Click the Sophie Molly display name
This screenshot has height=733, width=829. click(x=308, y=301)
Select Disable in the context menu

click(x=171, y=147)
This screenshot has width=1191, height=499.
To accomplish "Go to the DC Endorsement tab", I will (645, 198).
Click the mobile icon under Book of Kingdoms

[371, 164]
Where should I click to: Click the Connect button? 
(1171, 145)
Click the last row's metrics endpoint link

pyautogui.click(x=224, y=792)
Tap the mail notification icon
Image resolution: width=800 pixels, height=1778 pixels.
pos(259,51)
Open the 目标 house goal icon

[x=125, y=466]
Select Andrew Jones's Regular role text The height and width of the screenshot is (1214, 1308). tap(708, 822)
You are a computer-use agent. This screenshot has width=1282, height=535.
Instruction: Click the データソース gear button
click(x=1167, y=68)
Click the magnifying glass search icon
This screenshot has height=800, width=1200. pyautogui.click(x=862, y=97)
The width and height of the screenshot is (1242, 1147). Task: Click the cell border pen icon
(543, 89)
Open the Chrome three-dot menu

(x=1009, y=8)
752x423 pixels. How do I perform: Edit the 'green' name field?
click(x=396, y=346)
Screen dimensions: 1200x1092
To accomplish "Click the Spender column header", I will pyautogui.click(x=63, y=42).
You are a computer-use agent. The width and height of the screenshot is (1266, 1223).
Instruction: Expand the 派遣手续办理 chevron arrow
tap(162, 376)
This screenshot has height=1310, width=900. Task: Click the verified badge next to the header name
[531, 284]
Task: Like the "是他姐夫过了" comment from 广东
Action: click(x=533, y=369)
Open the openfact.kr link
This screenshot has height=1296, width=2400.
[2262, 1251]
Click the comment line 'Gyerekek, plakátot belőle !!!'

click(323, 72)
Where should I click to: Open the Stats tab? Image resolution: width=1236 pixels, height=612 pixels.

────────

| WHAT TO WORK ON |
Your reply should be a verbatim retyping of the lines from the one that holds "This screenshot has width=1191, height=499." through the last line of the entries.

| RESULT |
This screenshot has width=1191, height=499.
To accomplish "Go to the DC Endorsement tab", I will (645, 198).
Click the mobile icon under Book of Kingdoms

[371, 164]
Where should I click to: Click the Connect button? 
(1171, 145)
Click the last row's metrics endpoint link

pyautogui.click(x=224, y=792)
Tap the mail notification icon
Image resolution: width=800 pixels, height=1778 pixels.
pos(259,51)
Open the 目标 house goal icon

[x=125, y=466]
Select Andrew Jones's Regular role text The height and width of the screenshot is (1214, 1308). tap(708, 822)
You are a computer-use agent. This screenshot has width=1282, height=535.
Instruction: Click the データソース gear button
click(x=1167, y=68)
Click the magnifying glass search icon
This screenshot has height=800, width=1200. pyautogui.click(x=862, y=97)
The width and height of the screenshot is (1242, 1147). Task: Click the cell border pen icon
(543, 89)
Open the Chrome three-dot menu

(x=1009, y=8)
752x423 pixels. How do I perform: Edit the 'green' name field?
click(x=396, y=346)
Screen dimensions: 1200x1092
To accomplish "Click the Spender column header", I will pyautogui.click(x=63, y=42).
You are a computer-use agent. The width and height of the screenshot is (1266, 1223).
Instruction: Expand the 派遣手续办理 chevron arrow
tap(162, 376)
This screenshot has height=1310, width=900. Task: Click the verified badge next to the header name
[531, 284]
Task: Like the "是他姐夫过了" comment from 广东
Action: click(x=533, y=369)
Open the openfact.kr link
This screenshot has height=1296, width=2400.
[2262, 1251]
Click the comment line 'Gyerekek, plakátot belőle !!!'

click(323, 72)
Where should I click to: Open the Stats tab? Image resolution: width=1236 pixels, height=612 pixels.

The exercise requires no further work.